:: Exercise details ::
Apart from the pictures, every line below is to be set down exactly.

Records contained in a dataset
▽

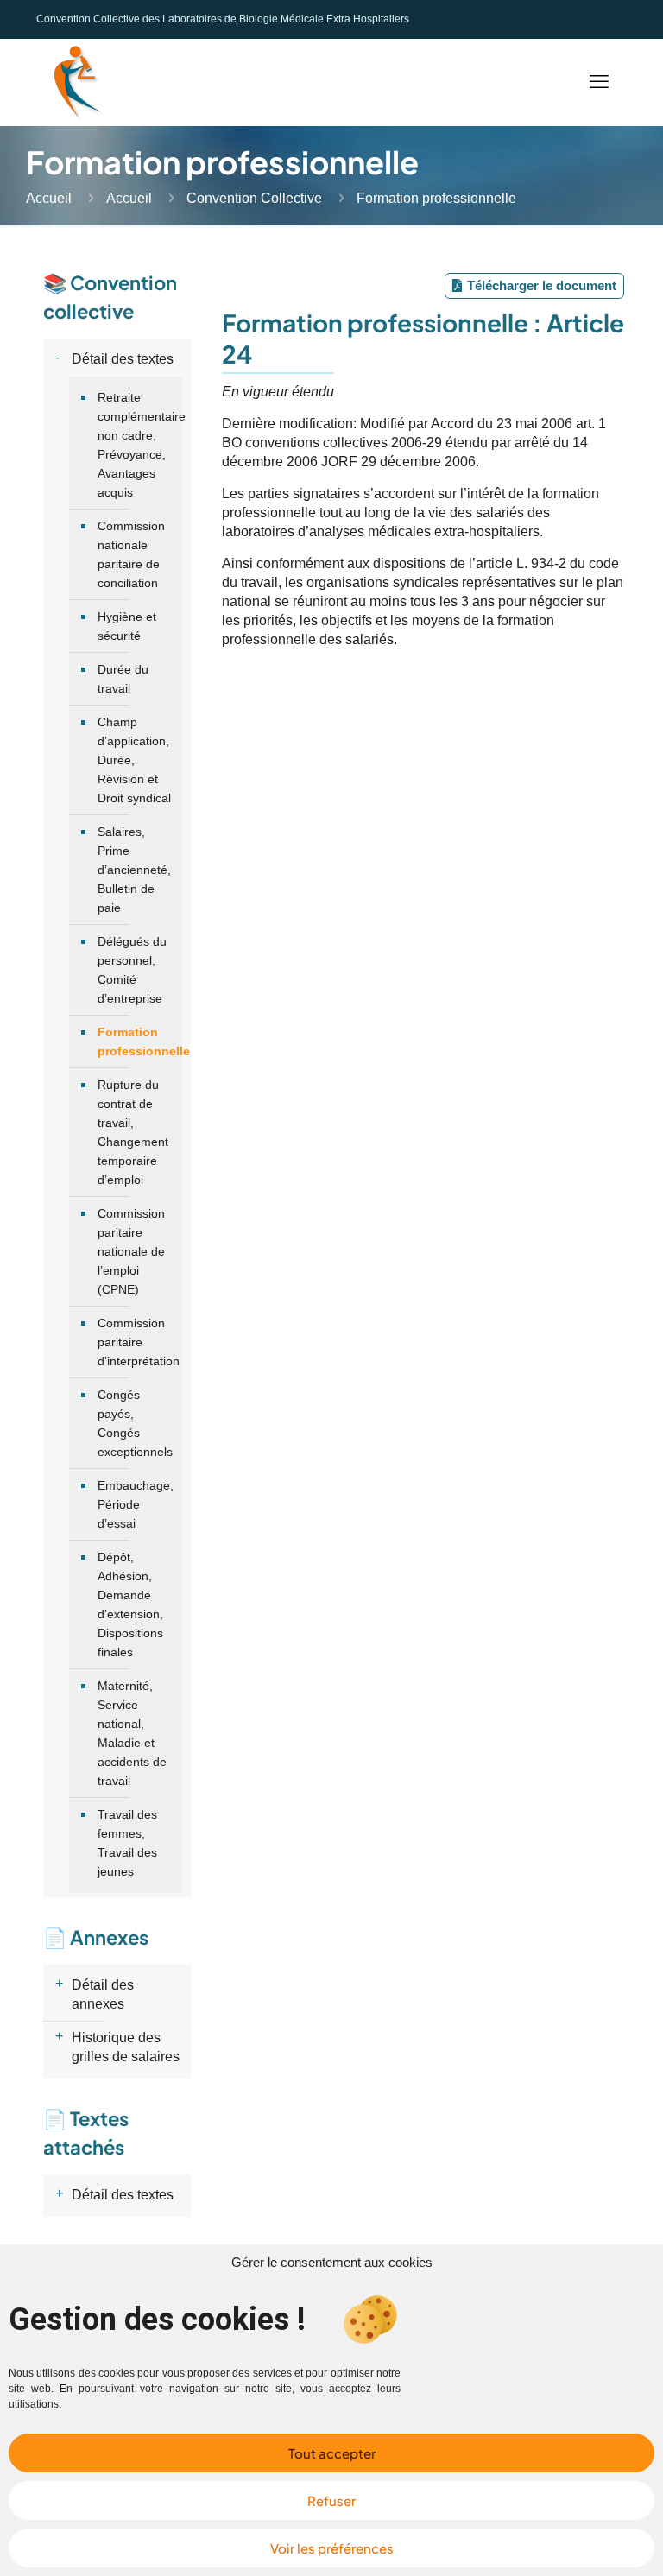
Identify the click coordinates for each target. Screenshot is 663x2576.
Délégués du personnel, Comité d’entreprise (132, 969)
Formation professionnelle (136, 1041)
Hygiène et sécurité (127, 626)
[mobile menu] (599, 82)
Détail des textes (123, 358)
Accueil (49, 198)
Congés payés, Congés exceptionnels (135, 1423)
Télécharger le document (541, 285)
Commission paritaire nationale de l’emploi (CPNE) (131, 1251)
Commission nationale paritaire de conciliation (131, 554)
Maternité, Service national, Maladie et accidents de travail (132, 1733)
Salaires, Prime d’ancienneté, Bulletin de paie (134, 870)
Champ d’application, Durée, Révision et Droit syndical (134, 760)
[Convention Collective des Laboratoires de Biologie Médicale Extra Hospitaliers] (75, 82)
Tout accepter (332, 2453)
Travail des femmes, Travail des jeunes (127, 1842)
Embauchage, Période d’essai (136, 1504)
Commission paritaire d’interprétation (136, 1342)
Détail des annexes (103, 1994)
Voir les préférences (332, 2548)
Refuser (331, 2500)
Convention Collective (254, 198)
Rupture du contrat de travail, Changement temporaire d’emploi (133, 1132)
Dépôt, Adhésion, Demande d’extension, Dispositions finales (130, 1604)
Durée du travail (123, 678)
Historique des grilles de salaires (126, 2047)
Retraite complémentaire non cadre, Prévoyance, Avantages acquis (136, 444)
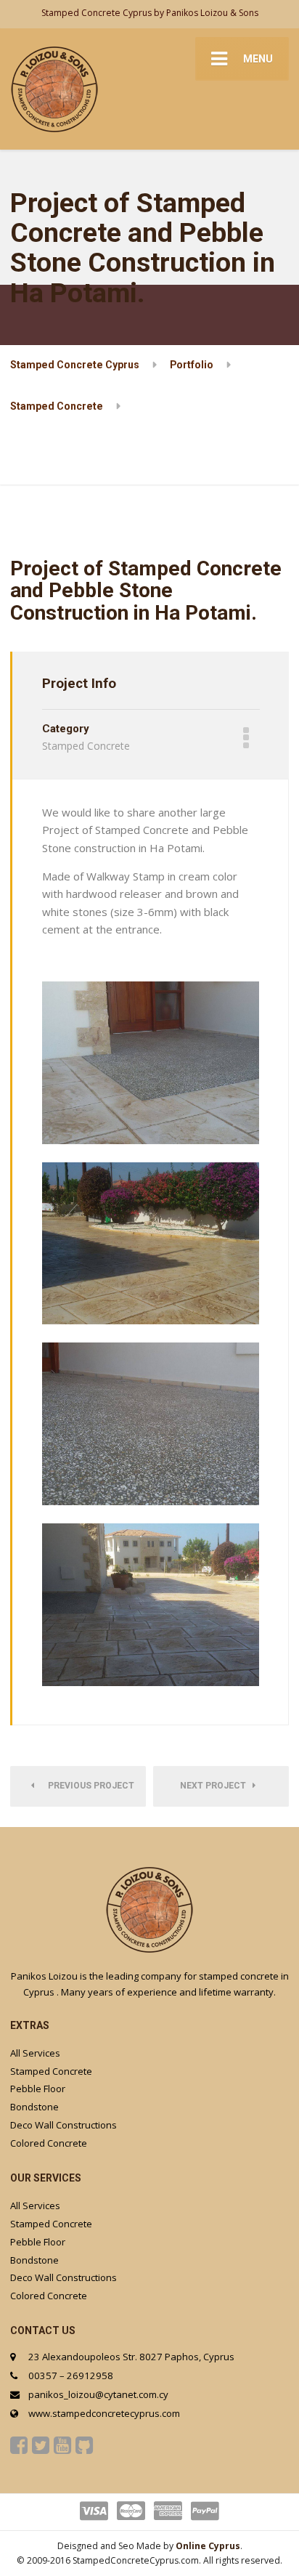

△

:: Output ::
Identify the click coordinates for each target. Screenshot is 663x2576.
Délégués du personnel, Comité d’entreprise (132, 969)
Formation professionnelle (136, 1041)
Hygiène et sécurité (127, 626)
[mobile menu] (599, 82)
Détail des textes (123, 358)
Accueil (49, 198)
Congés payés, Congés exceptionnels (135, 1423)
Télécharger le document (541, 285)
Commission paritaire nationale de l’emploi (CPNE) (131, 1251)
Commission nationale paritaire de conciliation (131, 554)
Maternité, Service national, Maladie et accidents de travail (132, 1733)
Salaires, Prime d’ancienneté, Bulletin de paie (134, 870)
Champ d’application, Durée, Révision et Droit syndical (134, 760)
[Convention Collective des Laboratoires de Biologie Médicale Extra Hospitaliers] (75, 82)
Tout accepter (332, 2453)
Travail des femmes, Travail des jeunes (127, 1842)
Embauchage, Période d’essai (136, 1504)
Commission paritaire d’interprétation (136, 1342)
Détail des annexes (103, 1994)
Voir les préférences (332, 2548)
Refuser (331, 2500)
Convention Collective (254, 198)
Rupture du contrat de travail, Changement temporaire d’emploi (133, 1132)
Dépôt, Adhésion, Demande d’extension, Dispositions finales (130, 1604)
Durée du travail (123, 678)
Historique des grilles de salaires (126, 2047)
Retraite complémentaire non cadre, Prévoyance, Avantages acquis (136, 444)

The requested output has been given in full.